» Objective: Copy the listing below word for word, starting at the line that contains "Click the '...'" and ending at the line that contains "This screenshot has", with both of those lines included. Leave the pictures out of your answer.

» Provided entries:

+===+

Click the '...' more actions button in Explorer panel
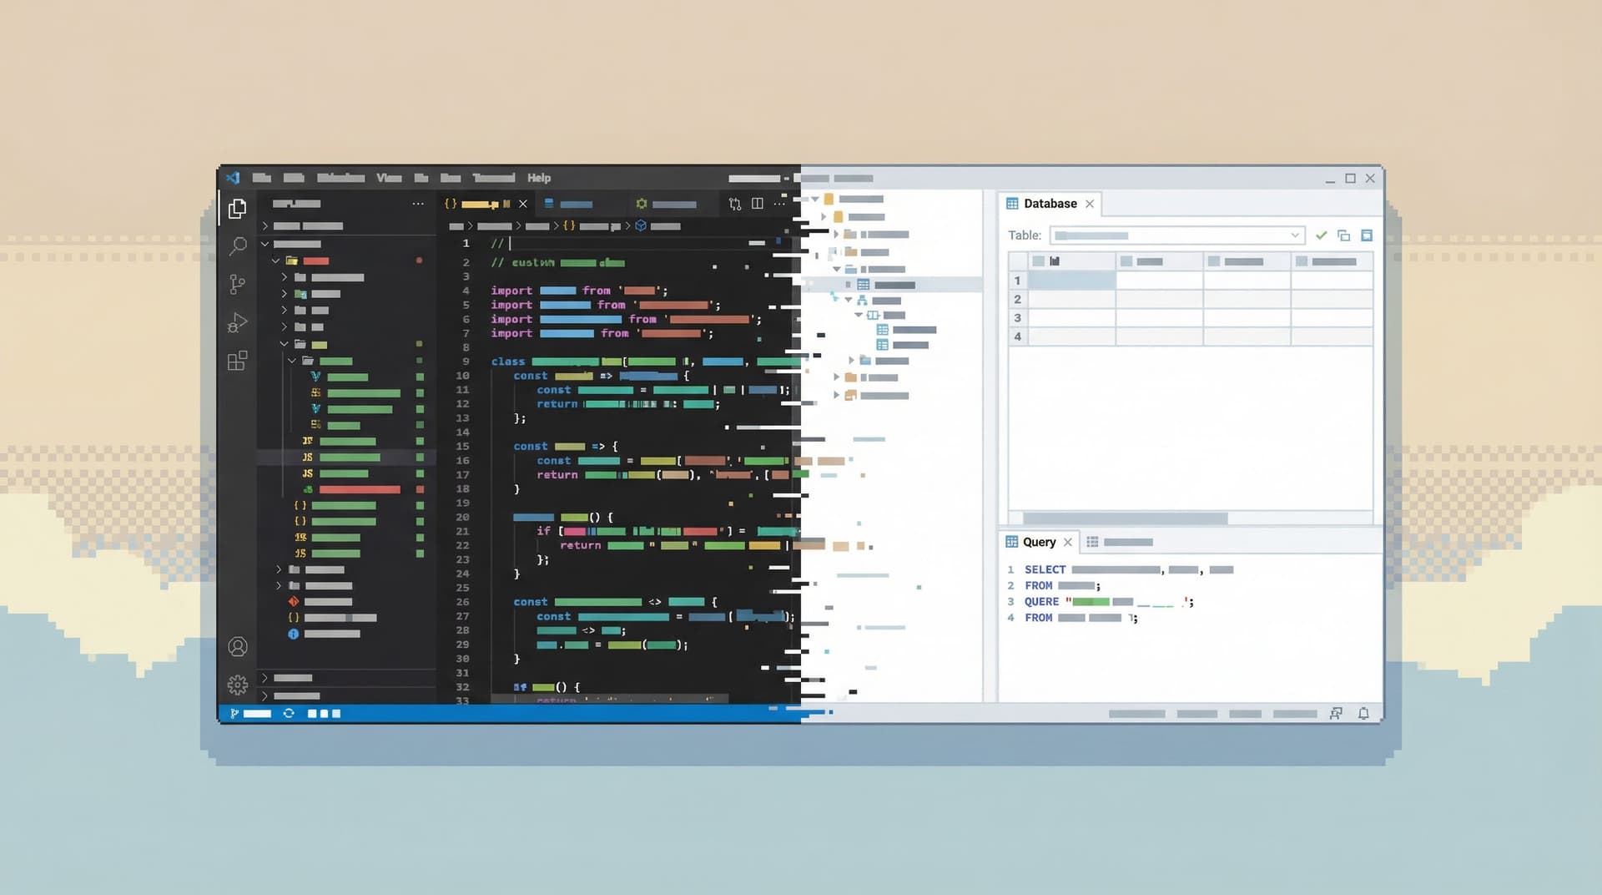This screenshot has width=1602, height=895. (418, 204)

+===+

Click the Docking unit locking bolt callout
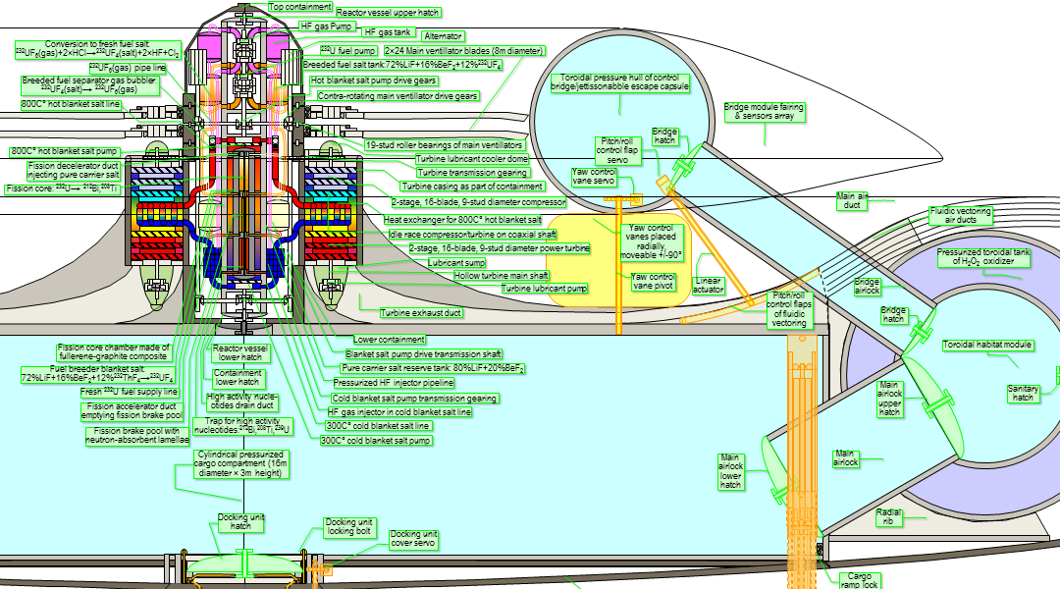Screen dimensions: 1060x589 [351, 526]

+===+

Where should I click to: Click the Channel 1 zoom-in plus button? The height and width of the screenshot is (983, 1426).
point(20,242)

+===+

» Response to the exercise:
Click the '...' more actions button in Explorer panel
This screenshot has width=1602, height=895. (418, 204)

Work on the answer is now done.